Gemeinsam mit seinem Marinekameraden Ullrich Späh steht er neben der Speyerer Feuerwache, als sein Boot um die Ecke biegt. 1973 gehört Toyka zur ersten Besatzung des U-Boots. 50 Jahre ist das her. Zwischenzeitlich war er der zweite Kommandant des Ozeankreuzers. Mit Heidelberger Bier wird er 90 Minuten später auf den erfolgreichen Transport mit rund 30 weiteren Marinekameraden anstoßen. Das „letzte Geleit“ für sein U-17-Boot gewissermaßen.
Geschlagene vier Stunden dauert der Transport
Ein 51-jähriger Bensheimer und sein elfjähriger Sohn sind erstmals bei einem solchen Transport. Schon am Morgen um 7 Uhr finden sie sich dort ein, wo für 8 Uhr der Start im Auwald geplant ist. Doch keines der 240 Räder an den 30 Achsen des Schwerlasttransports bewegt sich um diese Zeit. Stattdessen ist viel Polizei und THW unterwegs. Sie begleiten den Tross rechts wie links und schauen, dass ihm niemand zu nah kommt, als es um 9 Uhr tatsächlich endlich losgeht.
Geschlagene vier Stunden dauert es, ehe Saam per Signalhorn aus seinem Lkw ankündigt, nun in der Endposition zu stehen. Hunderte haben die letzten Meter verfolgt und sehen nun, wie der Mann seine Mannschaft abklatscht. Für etwa ein Jahr soll der Stahlkoloss nun hier stehen. Große Batterien sollen nach Ankündigung des Technik Museums ausgebaut werden. Damit wird das U-Boot um hundert Tonnen erleichtert.

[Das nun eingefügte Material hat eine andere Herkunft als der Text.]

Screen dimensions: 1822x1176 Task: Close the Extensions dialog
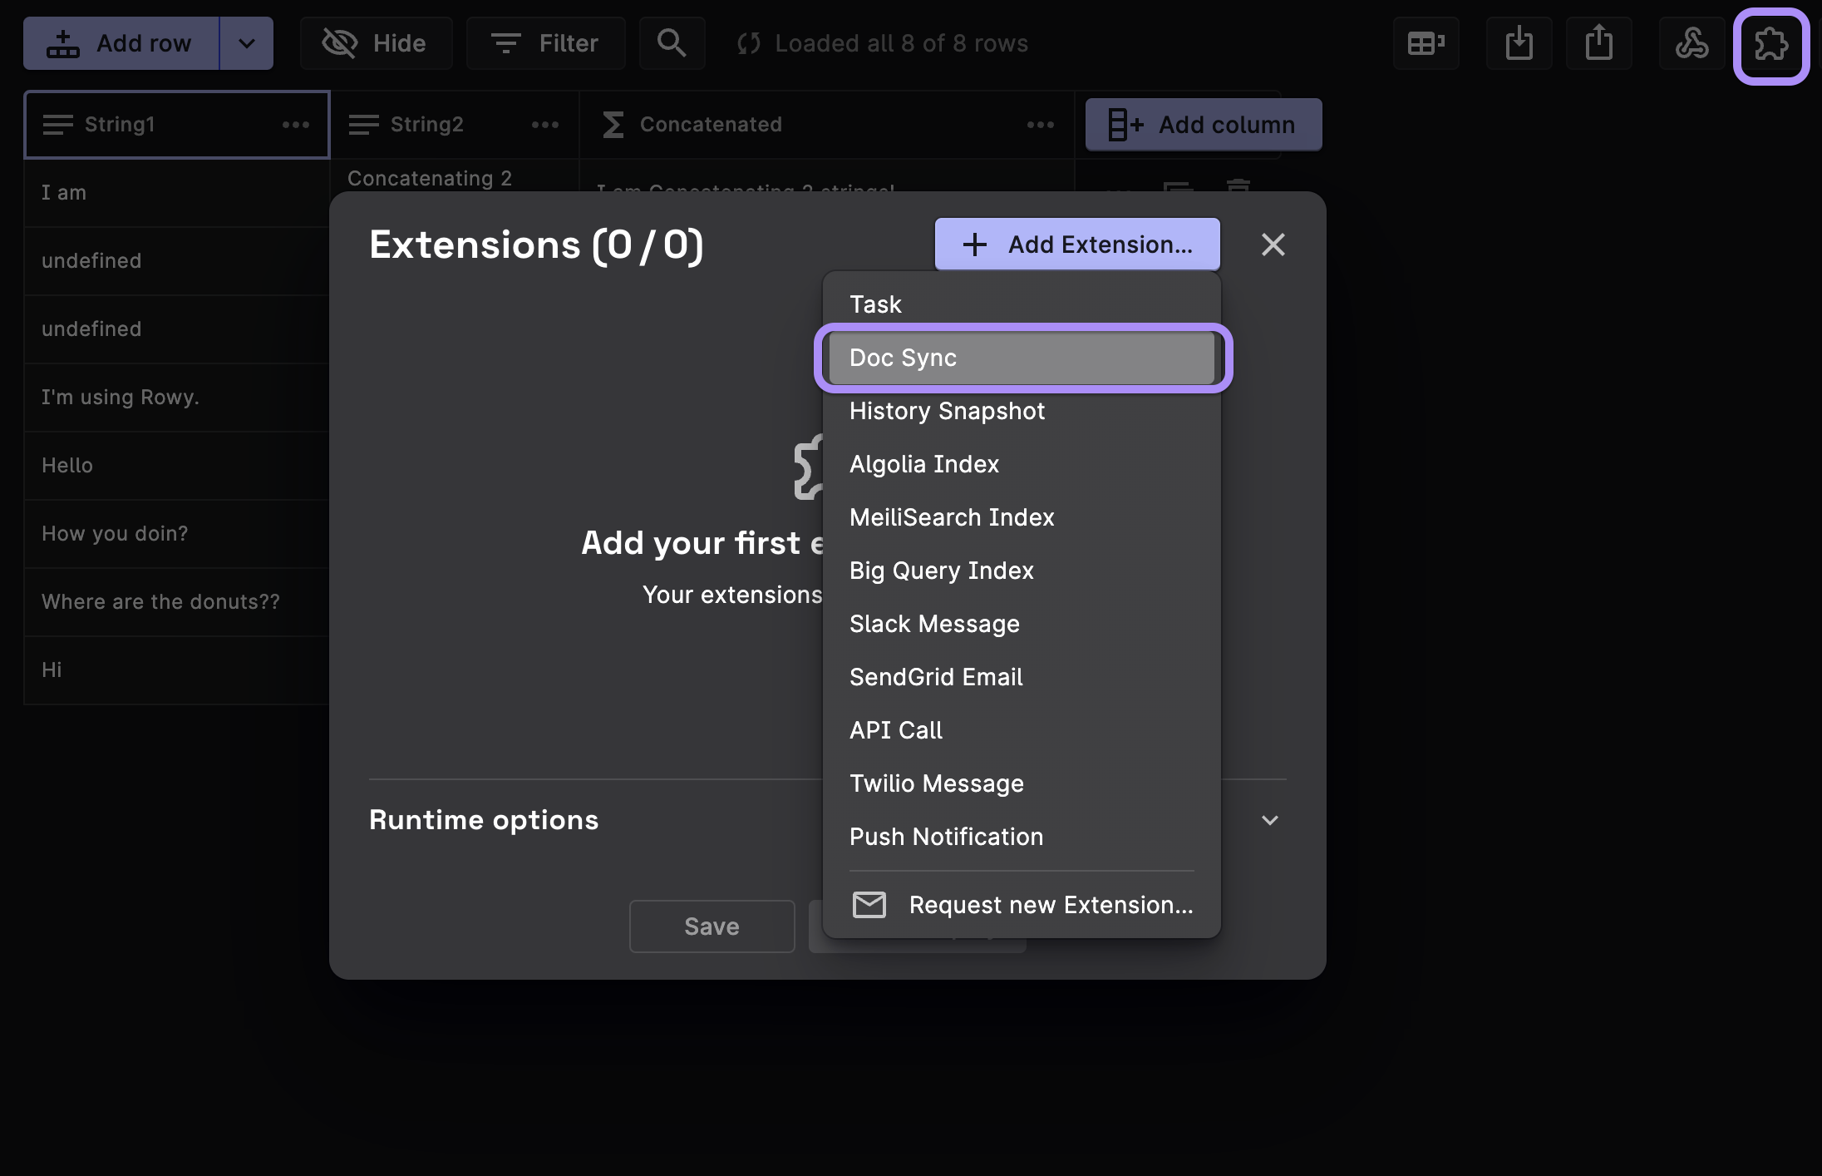pos(1273,245)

Wie berichtet, soll das drehen des U-Boots hier möglich gemacht werden, um beim Transport auf dem Neckar im kommenden Frühjahr unter der Alten Brücke in Heidelberg hindurchzukommen. Zwei Millionen Euro werden bis dahin für die Logistik aufgebraucht sein. Fast sicher ist auch, dass der Auwald dann wieder leiden muss.